Я понюхал клей и потом взглянул на парня, сидящего на капоте машины. Хани только что познакомил меня со своим двоюродным братом. Его звали Фахд, он приехал в Джидду погостить, а вообще жил с семьей в Эр-Рияде. Его одеяние заслуживало особого внимания: зеленая рубашка, черные в желтую полоску брюки, белые кроссовки и солнцезащитные очки.
— В чем дело? Почему ты улыбаешься? — спросил Хани и проследил за моим взглядом. — А, это из-за него? — воскликнул он, указывая на брата.
Я кивнул.
— Я же просил тебя не наряжаться! — накинулся он на Фахда. — Хотя бы очки сними, ночь уже, ради Аллаха.
— Ну вот еще, стану я слушать мальчишку из Джидды! — парировал Фахд. — Не забудь, мой друг, я как-никак живу в столице.

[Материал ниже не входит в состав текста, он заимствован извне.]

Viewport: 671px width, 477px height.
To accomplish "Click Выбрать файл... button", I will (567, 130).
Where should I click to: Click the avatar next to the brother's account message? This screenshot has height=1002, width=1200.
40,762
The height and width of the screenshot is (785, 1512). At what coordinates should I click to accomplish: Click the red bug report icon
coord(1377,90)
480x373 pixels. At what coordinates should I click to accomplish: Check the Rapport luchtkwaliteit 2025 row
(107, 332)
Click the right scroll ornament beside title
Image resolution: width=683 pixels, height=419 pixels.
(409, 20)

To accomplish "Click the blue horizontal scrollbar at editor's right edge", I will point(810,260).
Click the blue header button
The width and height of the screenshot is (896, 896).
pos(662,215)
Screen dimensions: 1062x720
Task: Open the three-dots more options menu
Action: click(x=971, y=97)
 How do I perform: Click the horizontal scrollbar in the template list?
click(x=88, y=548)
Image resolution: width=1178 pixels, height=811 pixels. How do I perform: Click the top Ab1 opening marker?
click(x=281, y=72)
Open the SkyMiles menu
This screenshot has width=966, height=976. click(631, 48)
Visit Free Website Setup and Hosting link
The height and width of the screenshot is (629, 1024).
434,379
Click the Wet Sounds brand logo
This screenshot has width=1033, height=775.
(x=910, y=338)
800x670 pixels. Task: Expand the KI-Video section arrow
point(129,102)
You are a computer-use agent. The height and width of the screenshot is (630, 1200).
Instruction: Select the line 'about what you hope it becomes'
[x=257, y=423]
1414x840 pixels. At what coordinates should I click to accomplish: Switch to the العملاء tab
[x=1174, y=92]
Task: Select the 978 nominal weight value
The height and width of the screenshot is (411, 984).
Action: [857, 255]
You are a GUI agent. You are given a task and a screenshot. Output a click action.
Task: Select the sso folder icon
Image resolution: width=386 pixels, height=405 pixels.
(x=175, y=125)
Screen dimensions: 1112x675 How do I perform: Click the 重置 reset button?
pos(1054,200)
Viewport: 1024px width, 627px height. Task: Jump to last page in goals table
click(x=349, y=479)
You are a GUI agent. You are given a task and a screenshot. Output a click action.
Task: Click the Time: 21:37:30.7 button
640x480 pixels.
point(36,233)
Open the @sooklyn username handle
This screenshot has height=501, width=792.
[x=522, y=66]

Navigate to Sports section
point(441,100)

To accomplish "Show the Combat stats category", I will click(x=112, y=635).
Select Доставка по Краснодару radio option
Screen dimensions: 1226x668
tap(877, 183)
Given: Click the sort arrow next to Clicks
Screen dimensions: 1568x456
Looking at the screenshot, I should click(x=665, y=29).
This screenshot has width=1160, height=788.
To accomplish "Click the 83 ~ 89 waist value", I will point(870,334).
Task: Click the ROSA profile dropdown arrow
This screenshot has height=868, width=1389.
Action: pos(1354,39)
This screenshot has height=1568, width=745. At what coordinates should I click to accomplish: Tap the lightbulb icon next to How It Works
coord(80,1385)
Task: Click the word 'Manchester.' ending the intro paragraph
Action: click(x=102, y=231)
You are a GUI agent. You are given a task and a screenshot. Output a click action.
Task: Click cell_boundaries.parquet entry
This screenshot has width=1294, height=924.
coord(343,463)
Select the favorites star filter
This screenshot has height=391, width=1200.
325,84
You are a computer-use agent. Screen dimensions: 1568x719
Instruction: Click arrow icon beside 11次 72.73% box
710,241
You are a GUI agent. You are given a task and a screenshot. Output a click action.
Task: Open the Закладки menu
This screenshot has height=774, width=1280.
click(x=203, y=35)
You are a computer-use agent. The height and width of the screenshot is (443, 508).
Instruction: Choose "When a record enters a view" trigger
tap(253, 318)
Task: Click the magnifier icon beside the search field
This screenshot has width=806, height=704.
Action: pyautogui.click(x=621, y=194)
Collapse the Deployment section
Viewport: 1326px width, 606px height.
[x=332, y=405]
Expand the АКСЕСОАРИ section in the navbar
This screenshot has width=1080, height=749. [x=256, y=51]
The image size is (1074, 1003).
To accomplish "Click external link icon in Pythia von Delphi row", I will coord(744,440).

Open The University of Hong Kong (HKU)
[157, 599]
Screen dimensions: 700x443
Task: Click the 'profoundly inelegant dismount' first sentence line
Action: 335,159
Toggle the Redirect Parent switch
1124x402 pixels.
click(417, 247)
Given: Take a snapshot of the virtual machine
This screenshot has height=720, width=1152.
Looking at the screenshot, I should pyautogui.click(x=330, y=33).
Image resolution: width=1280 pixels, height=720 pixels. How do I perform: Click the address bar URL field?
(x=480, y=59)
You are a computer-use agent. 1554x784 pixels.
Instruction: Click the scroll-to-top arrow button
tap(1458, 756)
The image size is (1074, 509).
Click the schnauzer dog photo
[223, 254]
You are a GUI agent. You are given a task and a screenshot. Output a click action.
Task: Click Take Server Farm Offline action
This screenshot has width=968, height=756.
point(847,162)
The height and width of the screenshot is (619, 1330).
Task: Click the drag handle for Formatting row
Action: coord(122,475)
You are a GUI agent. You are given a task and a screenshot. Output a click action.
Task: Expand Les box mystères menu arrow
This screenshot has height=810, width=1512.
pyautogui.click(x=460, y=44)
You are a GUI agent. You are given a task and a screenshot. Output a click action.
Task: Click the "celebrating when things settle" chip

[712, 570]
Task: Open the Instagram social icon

Хани согнулся в приступе смеха.
— Хочешь сказать, что ваши бедуинские платья лучше, чем наши? Насер, ты слышишь, что он говорит?
Я слышал, но волновала меня не разница в одежде, а совсем другое. Я спросил у Фахда, не встречал ли он в Эр-Рияде мальчика по имени Ибрагим, который живет с дядей Абду-Нуром.